In preparation of the upcoming Queen biopic, Bohemian Rhapsody, I thought I’d take the time to list all 15 Queen studio albums, from least favorite to most favorite. I’ve been listening to this band in some form or fashion since I was about four years old. No joke! It was around 1980 that I really latched onto Queen. That’s the year Another One Bites the Dust ruled the America, followed shortly by Queen’s Flash Gordon soundtrack.
You may disagree with some of my choices. You may agree with others. If you’re only a passing fan, you may say, “what album?” It’s all good. This is my list. Your mileage definitely may vary. Chances are pretty good that I’ll change my mind in a week. Whether you agree or not isn’t really the point. Mostly, I want fellow Queen fans to share their thoughts.
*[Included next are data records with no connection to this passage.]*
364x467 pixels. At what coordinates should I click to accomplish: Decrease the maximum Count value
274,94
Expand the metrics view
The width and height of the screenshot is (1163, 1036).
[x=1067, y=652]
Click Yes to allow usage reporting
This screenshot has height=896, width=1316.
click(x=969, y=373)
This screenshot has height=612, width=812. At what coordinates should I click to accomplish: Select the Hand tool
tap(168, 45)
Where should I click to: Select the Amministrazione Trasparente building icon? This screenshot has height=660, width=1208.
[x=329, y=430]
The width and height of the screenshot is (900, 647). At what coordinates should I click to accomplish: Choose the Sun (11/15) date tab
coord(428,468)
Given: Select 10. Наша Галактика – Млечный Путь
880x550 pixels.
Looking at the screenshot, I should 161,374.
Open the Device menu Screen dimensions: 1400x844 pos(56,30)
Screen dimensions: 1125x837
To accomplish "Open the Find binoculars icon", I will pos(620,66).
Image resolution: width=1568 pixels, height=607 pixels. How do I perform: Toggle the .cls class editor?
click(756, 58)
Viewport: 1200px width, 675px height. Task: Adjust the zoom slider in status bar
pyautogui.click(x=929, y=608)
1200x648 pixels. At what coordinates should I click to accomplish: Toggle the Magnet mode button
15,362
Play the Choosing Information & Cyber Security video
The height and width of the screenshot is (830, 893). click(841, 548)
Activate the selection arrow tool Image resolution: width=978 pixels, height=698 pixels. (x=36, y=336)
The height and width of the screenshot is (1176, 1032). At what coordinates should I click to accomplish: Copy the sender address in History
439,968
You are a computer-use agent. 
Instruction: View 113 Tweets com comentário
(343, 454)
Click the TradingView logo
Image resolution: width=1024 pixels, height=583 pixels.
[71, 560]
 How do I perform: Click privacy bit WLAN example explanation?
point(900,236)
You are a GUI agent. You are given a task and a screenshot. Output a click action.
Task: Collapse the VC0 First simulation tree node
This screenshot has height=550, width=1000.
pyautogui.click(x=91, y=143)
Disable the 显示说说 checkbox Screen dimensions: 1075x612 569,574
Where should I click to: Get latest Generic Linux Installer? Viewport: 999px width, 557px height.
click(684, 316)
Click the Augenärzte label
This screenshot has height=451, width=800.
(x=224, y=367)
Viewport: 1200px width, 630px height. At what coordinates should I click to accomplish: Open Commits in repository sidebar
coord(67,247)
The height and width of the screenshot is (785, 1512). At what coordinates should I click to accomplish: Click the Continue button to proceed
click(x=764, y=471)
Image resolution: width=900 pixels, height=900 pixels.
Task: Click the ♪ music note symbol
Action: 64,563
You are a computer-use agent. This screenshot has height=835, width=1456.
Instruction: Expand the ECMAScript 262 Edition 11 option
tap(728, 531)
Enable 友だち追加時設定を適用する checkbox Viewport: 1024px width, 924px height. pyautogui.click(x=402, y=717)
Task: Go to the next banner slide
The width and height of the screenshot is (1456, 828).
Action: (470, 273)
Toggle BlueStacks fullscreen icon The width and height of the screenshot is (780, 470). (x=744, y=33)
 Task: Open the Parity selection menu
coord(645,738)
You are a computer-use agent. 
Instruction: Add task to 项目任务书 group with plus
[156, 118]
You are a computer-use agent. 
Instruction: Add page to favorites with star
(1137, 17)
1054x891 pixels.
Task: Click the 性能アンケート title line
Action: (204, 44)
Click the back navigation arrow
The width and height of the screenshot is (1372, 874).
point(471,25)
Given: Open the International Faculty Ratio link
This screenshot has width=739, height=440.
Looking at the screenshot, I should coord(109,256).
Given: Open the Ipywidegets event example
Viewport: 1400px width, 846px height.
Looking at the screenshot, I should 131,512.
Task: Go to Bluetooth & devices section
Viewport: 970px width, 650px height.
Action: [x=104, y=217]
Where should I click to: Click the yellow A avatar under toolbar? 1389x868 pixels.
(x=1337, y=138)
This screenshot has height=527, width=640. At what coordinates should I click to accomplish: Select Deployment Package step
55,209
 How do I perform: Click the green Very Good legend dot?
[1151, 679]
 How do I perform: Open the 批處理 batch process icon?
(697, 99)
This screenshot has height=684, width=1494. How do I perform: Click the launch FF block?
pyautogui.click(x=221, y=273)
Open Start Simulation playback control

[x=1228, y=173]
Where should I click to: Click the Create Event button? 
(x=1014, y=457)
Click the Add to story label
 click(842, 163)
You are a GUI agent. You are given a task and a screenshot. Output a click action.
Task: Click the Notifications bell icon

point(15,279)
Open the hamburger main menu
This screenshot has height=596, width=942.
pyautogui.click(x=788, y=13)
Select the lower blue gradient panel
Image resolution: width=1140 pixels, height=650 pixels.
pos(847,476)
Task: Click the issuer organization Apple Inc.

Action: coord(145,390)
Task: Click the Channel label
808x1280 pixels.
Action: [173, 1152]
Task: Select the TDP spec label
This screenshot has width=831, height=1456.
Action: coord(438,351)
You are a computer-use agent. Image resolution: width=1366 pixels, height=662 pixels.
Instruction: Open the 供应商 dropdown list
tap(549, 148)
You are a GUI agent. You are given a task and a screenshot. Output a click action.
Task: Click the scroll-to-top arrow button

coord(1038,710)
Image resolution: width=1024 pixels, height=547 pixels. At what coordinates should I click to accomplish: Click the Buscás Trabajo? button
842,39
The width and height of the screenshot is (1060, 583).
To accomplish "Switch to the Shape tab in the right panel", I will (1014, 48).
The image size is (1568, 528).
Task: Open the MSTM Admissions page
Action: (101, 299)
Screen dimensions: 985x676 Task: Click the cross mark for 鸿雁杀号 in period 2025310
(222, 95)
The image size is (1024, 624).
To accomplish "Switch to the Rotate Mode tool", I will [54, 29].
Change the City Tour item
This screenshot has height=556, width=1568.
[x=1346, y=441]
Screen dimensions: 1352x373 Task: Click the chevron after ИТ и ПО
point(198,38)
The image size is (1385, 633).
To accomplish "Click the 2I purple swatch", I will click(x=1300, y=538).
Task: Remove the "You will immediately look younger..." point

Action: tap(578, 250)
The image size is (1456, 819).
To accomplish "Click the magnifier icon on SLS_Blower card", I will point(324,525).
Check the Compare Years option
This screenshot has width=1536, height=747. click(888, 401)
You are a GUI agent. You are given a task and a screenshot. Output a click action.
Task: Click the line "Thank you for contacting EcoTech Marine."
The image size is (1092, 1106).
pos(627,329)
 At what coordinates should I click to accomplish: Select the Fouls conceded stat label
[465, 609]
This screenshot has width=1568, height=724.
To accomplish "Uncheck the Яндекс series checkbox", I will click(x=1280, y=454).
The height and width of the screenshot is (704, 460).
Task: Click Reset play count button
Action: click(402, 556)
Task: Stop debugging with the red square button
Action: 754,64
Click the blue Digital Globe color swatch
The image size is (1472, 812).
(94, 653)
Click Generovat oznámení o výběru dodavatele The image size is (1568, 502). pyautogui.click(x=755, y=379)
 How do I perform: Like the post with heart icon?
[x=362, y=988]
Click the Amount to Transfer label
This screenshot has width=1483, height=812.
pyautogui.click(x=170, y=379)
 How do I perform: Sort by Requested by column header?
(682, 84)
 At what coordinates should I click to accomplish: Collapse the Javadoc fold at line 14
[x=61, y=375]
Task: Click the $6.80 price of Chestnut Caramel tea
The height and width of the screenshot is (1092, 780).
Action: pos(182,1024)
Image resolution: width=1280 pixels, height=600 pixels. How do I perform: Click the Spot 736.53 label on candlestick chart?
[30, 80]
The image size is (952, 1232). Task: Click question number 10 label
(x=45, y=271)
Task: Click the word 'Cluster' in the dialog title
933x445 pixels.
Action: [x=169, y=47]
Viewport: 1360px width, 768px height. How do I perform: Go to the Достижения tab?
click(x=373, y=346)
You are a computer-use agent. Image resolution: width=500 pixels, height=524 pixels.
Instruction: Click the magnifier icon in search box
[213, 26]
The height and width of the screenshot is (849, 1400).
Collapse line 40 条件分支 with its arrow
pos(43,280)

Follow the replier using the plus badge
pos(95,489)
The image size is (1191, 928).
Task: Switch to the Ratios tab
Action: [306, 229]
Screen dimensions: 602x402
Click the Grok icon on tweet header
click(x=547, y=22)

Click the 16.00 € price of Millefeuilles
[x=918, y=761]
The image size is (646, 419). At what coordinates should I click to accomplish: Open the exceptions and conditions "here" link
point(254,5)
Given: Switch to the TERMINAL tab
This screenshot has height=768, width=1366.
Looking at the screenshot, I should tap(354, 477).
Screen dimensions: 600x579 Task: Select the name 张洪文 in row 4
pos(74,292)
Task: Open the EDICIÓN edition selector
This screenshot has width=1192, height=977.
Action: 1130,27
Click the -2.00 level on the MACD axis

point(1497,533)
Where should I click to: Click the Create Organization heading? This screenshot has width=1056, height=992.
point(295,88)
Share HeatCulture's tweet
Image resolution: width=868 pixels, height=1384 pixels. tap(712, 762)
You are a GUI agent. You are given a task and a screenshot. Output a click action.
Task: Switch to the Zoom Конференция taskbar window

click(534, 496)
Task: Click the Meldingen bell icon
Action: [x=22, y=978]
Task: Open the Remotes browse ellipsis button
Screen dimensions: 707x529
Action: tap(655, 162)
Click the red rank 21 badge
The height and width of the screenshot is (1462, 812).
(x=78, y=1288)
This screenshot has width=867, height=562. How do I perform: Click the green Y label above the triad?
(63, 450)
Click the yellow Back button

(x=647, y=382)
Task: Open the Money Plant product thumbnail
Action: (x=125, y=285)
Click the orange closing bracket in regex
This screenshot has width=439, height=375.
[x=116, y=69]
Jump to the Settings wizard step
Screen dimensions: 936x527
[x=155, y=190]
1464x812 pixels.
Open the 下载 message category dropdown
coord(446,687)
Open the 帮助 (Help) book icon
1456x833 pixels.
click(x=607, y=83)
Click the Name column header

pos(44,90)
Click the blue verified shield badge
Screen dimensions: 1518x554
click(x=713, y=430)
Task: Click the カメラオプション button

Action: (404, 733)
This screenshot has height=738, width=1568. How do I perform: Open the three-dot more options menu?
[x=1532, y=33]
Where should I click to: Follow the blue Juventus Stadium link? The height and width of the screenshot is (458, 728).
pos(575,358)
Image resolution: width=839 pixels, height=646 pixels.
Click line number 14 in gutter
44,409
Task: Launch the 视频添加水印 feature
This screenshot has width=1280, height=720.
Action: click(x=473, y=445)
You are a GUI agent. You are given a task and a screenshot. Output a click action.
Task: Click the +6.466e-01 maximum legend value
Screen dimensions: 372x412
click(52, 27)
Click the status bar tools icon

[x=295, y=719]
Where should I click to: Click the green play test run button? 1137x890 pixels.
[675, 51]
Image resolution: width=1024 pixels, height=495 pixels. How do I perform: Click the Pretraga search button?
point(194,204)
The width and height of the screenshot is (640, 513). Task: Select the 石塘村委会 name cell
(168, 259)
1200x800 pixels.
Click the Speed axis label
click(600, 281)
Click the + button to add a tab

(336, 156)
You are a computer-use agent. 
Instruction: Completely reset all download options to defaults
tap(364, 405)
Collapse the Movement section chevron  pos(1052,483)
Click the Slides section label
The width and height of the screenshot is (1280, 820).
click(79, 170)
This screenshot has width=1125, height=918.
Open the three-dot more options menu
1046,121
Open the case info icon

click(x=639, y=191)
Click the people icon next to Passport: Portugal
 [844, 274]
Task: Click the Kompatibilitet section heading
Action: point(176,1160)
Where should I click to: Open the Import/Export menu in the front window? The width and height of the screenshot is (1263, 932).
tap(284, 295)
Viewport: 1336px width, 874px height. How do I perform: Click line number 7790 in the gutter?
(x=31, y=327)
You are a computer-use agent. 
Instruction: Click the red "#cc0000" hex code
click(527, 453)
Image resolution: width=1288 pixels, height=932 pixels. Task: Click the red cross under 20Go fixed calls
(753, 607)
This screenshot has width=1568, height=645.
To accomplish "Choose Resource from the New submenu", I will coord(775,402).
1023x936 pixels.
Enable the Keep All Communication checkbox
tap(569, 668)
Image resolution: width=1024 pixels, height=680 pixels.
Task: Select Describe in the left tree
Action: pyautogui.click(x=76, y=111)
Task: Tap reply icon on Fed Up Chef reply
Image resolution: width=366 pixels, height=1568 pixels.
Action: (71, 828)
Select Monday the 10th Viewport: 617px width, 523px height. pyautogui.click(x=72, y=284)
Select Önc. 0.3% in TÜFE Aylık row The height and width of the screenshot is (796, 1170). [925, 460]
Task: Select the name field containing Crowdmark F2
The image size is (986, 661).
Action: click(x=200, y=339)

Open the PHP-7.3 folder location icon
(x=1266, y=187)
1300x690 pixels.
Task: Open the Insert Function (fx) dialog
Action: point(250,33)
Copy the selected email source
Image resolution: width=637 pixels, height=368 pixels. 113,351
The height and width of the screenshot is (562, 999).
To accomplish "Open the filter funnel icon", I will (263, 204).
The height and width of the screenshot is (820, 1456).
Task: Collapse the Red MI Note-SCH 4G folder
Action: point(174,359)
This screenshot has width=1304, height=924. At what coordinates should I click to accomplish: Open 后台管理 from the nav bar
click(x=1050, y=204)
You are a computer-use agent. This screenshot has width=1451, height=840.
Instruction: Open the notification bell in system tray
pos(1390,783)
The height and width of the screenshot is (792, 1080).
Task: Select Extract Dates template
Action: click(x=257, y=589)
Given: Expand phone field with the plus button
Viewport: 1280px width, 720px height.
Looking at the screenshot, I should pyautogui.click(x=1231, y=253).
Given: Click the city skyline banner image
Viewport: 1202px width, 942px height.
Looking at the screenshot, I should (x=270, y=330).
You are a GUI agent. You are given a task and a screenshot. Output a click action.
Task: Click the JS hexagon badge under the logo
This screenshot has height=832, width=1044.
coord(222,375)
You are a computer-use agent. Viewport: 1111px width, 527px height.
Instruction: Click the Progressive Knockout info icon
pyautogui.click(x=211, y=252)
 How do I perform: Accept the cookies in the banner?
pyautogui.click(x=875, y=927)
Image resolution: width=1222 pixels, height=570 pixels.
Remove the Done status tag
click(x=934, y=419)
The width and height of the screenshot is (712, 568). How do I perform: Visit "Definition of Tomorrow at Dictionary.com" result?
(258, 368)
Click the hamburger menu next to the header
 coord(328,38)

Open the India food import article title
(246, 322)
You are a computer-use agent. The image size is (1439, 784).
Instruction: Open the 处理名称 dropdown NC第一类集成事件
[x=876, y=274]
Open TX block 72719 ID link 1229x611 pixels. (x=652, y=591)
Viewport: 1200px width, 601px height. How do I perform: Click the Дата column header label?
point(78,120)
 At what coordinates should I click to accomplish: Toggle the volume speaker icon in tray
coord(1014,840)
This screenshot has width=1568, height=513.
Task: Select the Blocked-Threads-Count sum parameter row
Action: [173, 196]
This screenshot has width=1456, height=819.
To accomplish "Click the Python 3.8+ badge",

I’m always interested to hear other people’s favorites. At any rate, here goes…
Kevin’s List of Queen Albums, Ranked
15. Made in Heaven (1995)
“All you do is take. All I do is give. All that I’m askin’ is a chance to live.”
Released four years after Freddie’s death, Made in Heaven is simply beautiful in some places and heart wrenching in others. It’s not a compilation of previously unreleased tracks. It’s the product of Brian, Roger and John returning to the studio without Freddie. Knowing that, makes it that much more wrenching.
But Freddie’s voice is full of life and passion; sometimes desperately so. That’s no more evident than on the gospel-inspired track, Let Me Live (the only Queen track to include all four members’ voices). Not a bad album, but I don’t think Made in Heaven was intended to be a classic. It feels more like a gentle farewell.
14. Flash Gordon (1980)
“He’ll save with a mighty hand. Every man, every woman, every child, with a mighty flash.”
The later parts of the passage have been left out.